# Fla and Spring Break 2009



## jazzeaw (Apr 7, 2008)

With Easter being April 12, 2009, when should one book their timeshare for spring break/easter 2009 to get the highest trade with that week?


----------



## lprstn (Apr 7, 2008)

jazzeaw said:


> With Easter being April 12, 2009, when should one book their timeshare for spring break/easter 2009 to get the highest trade with that week?


NOW!!!   One whole year in advance you need to do an ongoing search.  Let me just say, mine is already booked...

The week after Easter seems to be the biggest as most all schools are off on Easter Monday.


----------



## janapur (Apr 7, 2008)

I think the OP means _which_ week to reserve. I don't know the answer, but am curious myself.


----------



## JLB (Apr 7, 2008)

Not all FL is equal Weeks 1 through 16, special week or not.

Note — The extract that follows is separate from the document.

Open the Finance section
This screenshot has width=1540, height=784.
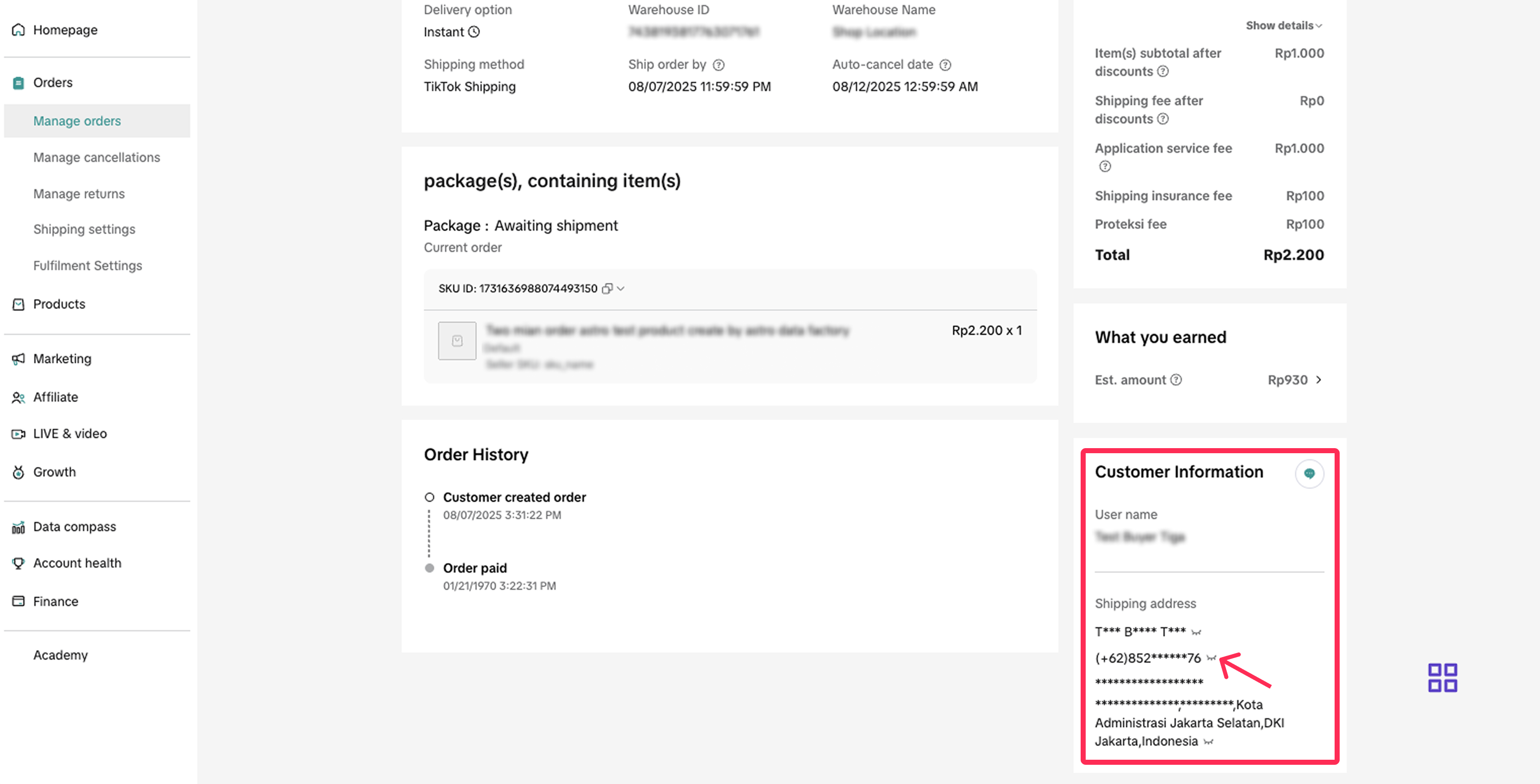click(56, 601)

The OP needs to be specific--where, exactly is the resort located?

To go ahead and reply, to save another looking, if it is a Southern beach resort, all Weeks 1-16 should be strong traders.  The further north you go, north of, say, Sarasota on the left and Melbourne on the right, and the further inland, the more the special weeks might come into play.

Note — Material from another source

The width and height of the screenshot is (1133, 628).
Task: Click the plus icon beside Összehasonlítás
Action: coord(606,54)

As it seems most owners have discovered, the least valuable thing they can do with their Snowbird Weeks is deposit them with an exchange company.


----------



## elaine (Apr 7, 2008)

*for Orlando, the week before of after EAster*

a huge percentage of schools have the week before, after Easter off---so, if it is an Orlando resort, those weeks.


----------



## Dave M (Apr 7, 2008)

See this 2009 Spring Vacations _sticky_, located at the top of the list of topics for the TUG Lounge. It shows most non-college spring break weeks for 2009 and should make it clear which weeks will be most in demand by those with school-aged children.


----------



## wcfr1 (Apr 8, 2008)

In Florida the Public Schools do not generally plan their spring break around Easter. They plan it around the state wide FCAT testing which means most counties plan their's in late March regardless of when Easter falls.

Private schools, colleges and other states may be different.


----------



## Mel7706 (Apr 8, 2008)

*Either week*

I think the OP is asking should she book the week before
Easter or the week after. I would guess the week before in 2009.


----------